**SHORT TASK 1**
In the conversation with Noírín Ní Riain, why does she say she is still waiting for the third time?

**SELECTED EXTRACT**

-- Start --

Noírín Ní Riain in conversation with Shirley Ward


Shirley:  It is a real privilege to be speaking with you Noírín. There is so much I would like to ask you but let’s begin with your unique, exquisite voice. You are one of Ireland’s most internationally acclaimed singers of spiritual songs and a sean nớs singer and writer.

Noírín: Yes, and my parents would always say I sang before I spoke! I was a troubled child and anytime anyone came near me I would put my hand up to my eyes and cry. My voice has always been my best friend but also given me lots of pain. All of my singing life, although it sounds strange, I may be riddled by a very strong nervousness and strain. Sometimes I just don’t know if my voice is going to be there when I open my mouth, and it hasn’t been there several times. I met a healer when I was 35 and he told me I would lose my voice three times in public. I have lost it twice so I’m still waiting for the third time!  There is always that moment before I perform that I wonder if it is going to be the third time. This has always been connected to my belief in God. My ear has always been my easiest access to God – hearing sound and being intuitive all the time, because I was a very troubled child.

-- End --

**SHORT TASK 2**
Put the lines of the records into a JSON list of strings, one string per line and blank lines omitted. Begin with the line containing "307) in the screenshot?" and continue through the line containing "coordinates (1442, 9)".

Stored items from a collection
-- Start --

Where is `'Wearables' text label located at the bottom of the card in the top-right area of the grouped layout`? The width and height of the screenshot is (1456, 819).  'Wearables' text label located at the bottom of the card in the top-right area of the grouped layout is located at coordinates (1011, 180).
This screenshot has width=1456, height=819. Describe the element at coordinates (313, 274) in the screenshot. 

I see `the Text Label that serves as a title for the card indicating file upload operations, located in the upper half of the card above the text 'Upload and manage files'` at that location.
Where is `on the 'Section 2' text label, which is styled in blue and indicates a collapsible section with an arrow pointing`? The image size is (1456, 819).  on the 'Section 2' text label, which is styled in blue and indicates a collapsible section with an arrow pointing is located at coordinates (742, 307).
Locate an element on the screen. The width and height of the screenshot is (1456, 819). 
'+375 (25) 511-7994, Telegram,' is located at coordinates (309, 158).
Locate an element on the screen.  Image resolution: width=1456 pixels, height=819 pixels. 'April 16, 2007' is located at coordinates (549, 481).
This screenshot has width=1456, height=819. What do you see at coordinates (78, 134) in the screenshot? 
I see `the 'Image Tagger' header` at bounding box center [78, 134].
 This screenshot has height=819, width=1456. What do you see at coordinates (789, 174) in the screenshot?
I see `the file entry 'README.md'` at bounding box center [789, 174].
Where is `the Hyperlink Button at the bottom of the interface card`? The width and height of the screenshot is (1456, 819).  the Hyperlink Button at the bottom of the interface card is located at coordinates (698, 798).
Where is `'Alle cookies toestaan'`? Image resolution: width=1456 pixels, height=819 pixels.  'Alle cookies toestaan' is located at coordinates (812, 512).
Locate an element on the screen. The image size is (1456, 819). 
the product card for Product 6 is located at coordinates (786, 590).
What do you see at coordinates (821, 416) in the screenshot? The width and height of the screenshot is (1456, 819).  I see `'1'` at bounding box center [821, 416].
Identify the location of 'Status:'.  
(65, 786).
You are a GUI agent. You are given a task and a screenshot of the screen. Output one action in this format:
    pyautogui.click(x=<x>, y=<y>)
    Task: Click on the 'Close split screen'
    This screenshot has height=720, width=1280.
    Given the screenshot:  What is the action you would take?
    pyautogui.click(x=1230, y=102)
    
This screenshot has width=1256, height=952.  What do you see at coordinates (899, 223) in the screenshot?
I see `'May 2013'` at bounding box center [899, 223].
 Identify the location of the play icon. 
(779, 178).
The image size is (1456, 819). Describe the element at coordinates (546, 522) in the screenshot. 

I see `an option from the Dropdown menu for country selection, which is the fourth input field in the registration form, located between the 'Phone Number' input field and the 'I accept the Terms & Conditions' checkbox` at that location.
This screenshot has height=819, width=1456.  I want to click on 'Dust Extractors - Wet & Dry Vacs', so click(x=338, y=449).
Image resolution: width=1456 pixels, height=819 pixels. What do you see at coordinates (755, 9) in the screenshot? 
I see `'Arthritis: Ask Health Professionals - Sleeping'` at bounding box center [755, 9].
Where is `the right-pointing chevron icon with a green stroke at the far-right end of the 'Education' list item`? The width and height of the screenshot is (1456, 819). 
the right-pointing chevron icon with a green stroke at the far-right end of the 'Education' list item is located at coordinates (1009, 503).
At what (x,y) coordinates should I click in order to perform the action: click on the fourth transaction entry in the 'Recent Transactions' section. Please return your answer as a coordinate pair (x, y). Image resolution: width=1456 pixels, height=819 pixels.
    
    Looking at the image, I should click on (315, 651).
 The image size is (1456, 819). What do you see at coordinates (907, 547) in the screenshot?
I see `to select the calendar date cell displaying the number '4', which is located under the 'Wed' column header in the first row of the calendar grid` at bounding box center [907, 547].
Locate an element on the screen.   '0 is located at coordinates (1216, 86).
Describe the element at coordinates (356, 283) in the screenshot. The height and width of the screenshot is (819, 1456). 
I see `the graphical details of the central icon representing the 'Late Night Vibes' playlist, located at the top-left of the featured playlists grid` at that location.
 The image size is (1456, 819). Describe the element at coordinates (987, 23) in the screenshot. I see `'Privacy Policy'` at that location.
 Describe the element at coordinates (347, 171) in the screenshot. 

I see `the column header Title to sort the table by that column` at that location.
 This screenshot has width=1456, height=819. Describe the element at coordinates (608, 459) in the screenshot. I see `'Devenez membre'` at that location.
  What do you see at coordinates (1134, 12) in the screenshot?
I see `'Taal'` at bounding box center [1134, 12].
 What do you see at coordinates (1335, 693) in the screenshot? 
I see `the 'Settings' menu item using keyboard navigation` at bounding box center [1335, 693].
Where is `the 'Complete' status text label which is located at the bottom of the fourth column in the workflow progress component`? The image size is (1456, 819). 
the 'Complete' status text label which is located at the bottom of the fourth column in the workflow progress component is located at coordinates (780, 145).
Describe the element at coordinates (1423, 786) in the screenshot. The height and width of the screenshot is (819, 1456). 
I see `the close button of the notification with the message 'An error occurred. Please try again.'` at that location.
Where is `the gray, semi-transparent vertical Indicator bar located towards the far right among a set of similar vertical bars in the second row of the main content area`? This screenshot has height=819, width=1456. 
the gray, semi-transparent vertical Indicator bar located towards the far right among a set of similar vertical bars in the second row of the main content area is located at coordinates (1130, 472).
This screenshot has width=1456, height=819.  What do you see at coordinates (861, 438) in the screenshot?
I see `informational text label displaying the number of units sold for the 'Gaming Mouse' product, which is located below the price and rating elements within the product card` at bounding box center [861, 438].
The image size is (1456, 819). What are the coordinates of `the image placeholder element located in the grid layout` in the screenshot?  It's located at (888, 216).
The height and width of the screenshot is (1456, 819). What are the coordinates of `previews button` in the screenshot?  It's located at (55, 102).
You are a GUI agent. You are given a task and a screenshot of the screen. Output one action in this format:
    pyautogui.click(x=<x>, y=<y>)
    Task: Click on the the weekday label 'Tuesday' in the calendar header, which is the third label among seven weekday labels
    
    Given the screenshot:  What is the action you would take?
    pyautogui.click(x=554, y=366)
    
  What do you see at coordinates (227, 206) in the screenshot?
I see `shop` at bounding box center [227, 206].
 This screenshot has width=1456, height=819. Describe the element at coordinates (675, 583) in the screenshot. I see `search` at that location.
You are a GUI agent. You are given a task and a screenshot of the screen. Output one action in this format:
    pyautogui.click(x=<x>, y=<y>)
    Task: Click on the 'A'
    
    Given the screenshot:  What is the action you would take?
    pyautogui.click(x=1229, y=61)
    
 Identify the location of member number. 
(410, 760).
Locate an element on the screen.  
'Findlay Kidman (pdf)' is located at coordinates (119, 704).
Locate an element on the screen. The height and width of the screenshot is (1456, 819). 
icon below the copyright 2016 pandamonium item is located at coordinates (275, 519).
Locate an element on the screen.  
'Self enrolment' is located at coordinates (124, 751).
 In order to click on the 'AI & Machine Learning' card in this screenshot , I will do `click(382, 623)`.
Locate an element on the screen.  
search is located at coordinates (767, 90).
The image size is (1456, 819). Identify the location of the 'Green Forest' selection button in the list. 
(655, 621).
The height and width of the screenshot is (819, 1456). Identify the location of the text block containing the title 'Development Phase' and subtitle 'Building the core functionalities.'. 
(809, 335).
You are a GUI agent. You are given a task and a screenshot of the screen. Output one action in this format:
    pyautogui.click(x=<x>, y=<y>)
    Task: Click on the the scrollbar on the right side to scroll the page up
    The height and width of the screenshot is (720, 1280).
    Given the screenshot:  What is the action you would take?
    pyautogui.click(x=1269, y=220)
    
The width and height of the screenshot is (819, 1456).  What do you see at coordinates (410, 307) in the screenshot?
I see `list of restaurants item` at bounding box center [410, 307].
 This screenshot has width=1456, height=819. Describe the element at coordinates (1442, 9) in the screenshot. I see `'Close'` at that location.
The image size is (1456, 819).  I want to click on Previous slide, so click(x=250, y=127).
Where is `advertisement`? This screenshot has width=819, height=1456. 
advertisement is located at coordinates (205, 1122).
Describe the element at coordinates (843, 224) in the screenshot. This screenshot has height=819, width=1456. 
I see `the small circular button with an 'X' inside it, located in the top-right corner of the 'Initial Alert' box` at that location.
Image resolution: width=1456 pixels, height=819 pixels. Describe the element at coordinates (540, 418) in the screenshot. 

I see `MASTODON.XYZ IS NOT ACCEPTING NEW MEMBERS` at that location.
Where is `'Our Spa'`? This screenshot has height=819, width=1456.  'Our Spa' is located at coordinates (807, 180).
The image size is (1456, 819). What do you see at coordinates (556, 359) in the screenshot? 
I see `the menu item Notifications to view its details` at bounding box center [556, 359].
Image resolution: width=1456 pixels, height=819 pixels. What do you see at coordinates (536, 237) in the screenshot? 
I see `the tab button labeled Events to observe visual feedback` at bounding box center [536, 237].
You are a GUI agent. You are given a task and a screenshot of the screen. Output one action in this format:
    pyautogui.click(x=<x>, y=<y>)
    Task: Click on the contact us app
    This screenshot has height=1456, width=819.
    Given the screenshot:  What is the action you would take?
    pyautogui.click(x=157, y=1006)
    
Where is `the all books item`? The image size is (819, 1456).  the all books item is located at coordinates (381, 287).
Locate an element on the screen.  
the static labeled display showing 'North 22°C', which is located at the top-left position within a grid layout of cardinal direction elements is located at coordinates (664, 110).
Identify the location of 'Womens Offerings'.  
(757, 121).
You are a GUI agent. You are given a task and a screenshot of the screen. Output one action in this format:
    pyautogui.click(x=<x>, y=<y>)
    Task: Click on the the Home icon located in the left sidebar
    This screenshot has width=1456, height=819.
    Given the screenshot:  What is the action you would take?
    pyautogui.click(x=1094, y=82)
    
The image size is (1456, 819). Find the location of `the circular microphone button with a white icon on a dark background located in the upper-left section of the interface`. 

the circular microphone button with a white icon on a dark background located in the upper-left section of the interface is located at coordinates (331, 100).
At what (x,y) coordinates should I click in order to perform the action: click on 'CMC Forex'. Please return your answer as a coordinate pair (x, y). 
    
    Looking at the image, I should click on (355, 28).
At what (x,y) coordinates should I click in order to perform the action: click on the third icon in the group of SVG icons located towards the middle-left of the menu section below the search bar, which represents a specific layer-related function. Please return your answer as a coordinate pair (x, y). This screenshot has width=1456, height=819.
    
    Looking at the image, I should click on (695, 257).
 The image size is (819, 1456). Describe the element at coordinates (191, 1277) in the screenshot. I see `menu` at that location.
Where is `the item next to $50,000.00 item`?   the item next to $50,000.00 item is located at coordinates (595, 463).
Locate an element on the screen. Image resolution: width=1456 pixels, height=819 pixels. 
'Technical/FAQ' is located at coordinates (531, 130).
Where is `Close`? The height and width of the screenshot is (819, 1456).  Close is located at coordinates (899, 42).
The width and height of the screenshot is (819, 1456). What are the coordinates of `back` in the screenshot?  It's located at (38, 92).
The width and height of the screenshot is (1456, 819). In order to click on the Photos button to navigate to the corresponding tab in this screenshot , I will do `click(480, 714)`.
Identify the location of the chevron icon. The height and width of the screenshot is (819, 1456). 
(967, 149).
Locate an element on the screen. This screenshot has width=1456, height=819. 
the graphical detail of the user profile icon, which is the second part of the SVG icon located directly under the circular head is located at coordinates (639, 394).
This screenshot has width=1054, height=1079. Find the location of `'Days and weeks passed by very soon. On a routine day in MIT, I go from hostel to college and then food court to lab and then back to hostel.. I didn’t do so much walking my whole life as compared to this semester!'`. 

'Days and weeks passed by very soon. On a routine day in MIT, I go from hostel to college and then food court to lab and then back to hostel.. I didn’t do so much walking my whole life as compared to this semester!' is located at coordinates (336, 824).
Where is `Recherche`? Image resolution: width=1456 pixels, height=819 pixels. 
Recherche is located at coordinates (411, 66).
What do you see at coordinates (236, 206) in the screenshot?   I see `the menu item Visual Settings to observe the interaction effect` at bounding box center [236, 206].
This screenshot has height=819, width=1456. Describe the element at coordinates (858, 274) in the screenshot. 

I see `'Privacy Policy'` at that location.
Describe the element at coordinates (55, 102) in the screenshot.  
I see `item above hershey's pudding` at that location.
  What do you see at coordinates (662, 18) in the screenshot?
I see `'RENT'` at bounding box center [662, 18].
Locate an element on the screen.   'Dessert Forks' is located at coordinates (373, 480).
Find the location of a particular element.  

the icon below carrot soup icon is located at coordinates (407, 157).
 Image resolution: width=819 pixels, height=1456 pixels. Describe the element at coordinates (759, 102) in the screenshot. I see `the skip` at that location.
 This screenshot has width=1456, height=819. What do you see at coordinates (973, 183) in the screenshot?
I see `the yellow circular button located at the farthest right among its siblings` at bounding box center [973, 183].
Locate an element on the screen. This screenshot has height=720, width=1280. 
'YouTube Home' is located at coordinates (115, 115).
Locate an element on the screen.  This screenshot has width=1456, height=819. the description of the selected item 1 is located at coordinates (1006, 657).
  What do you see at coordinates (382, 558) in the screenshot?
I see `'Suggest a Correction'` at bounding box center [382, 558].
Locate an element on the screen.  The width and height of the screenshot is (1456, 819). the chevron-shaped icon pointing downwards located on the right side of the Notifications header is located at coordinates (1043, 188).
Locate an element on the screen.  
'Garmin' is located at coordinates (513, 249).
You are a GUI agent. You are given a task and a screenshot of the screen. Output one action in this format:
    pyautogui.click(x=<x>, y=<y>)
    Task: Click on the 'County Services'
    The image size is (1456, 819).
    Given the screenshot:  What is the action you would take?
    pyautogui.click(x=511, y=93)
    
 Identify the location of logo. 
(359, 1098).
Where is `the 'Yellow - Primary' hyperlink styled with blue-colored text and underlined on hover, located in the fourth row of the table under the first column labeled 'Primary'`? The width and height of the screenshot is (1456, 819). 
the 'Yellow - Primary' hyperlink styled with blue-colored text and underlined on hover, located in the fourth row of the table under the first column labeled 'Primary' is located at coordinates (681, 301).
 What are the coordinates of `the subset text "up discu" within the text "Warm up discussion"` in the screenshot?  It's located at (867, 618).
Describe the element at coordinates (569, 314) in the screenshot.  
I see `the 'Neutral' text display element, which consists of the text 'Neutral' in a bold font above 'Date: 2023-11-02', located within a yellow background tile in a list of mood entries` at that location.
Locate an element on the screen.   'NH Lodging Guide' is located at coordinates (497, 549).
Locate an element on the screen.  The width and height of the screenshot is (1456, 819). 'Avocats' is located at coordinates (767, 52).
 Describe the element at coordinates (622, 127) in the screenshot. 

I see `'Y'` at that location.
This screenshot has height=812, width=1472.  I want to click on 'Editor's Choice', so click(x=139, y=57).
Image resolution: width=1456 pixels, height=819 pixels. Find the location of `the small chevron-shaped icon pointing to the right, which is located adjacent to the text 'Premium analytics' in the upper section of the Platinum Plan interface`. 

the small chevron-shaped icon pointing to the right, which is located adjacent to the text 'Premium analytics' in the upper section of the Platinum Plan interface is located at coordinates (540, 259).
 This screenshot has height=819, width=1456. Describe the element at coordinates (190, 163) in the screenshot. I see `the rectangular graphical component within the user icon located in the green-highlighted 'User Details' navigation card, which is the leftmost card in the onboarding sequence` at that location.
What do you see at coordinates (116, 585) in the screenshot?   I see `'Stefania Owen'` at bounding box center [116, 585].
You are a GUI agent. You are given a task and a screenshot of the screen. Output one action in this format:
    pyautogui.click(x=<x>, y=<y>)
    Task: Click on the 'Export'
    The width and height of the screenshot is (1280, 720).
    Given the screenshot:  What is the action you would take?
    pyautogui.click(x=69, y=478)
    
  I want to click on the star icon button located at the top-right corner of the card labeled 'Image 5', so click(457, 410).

-- End --

**PROBLEM SOLUTION 1**
A healer she met at 35 told her she would lose her voice three times in public. She has lost it twice so far, so the third time has not yet come.

**PROBLEM SOLUTION 2**
[
  "The width and height of the screenshot is (819, 1456).  What do you see at coordinates (410, 307) in the screenshot?",
  "I see `list of restaurants item` at bounding box center [410, 307].",
  " This screenshot has width=1456, height=819. Describe the element at coordinates (1442, 9) in the screenshot. I see `'Close'` at that location."
]